| Exercise details |
Your response should contain every record below, copied exactly.

Dataset entries

============================================================

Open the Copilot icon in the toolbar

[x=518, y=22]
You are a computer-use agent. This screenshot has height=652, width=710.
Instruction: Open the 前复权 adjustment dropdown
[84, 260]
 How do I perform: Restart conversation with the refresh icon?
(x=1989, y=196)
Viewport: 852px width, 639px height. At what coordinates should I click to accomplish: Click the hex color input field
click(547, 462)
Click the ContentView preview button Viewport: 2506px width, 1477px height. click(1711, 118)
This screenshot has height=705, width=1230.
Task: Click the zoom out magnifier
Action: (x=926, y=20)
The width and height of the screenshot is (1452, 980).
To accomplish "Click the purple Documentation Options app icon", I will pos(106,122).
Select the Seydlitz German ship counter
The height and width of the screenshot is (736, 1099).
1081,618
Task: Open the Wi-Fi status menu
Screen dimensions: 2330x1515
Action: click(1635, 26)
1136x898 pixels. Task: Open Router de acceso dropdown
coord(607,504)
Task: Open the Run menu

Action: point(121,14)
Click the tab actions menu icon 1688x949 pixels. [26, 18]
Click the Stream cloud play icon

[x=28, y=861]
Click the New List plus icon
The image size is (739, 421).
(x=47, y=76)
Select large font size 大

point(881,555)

============================================================

| Answer section |
Open the Copilot icon in the toolbar

[x=518, y=22]
You are a computer-use agent. This screenshot has height=652, width=710.
Instruction: Open the 前复权 adjustment dropdown
[84, 260]
 How do I perform: Restart conversation with the refresh icon?
(x=1989, y=196)
Viewport: 852px width, 639px height. At what coordinates should I click to accomplish: Click the hex color input field
click(547, 462)
Click the ContentView preview button Viewport: 2506px width, 1477px height. click(1711, 118)
This screenshot has height=705, width=1230.
Task: Click the zoom out magnifier
Action: (x=926, y=20)
The width and height of the screenshot is (1452, 980).
To accomplish "Click the purple Documentation Options app icon", I will pos(106,122).
Select the Seydlitz German ship counter
The height and width of the screenshot is (736, 1099).
1081,618
Task: Open the Wi-Fi status menu
Screen dimensions: 2330x1515
Action: click(1635, 26)
1136x898 pixels. Task: Open Router de acceso dropdown
coord(607,504)
Task: Open the Run menu

Action: point(121,14)
Click the tab actions menu icon 1688x949 pixels. [26, 18]
Click the Stream cloud play icon

[x=28, y=861]
Click the New List plus icon
The image size is (739, 421).
(x=47, y=76)
Select large font size 大

point(881,555)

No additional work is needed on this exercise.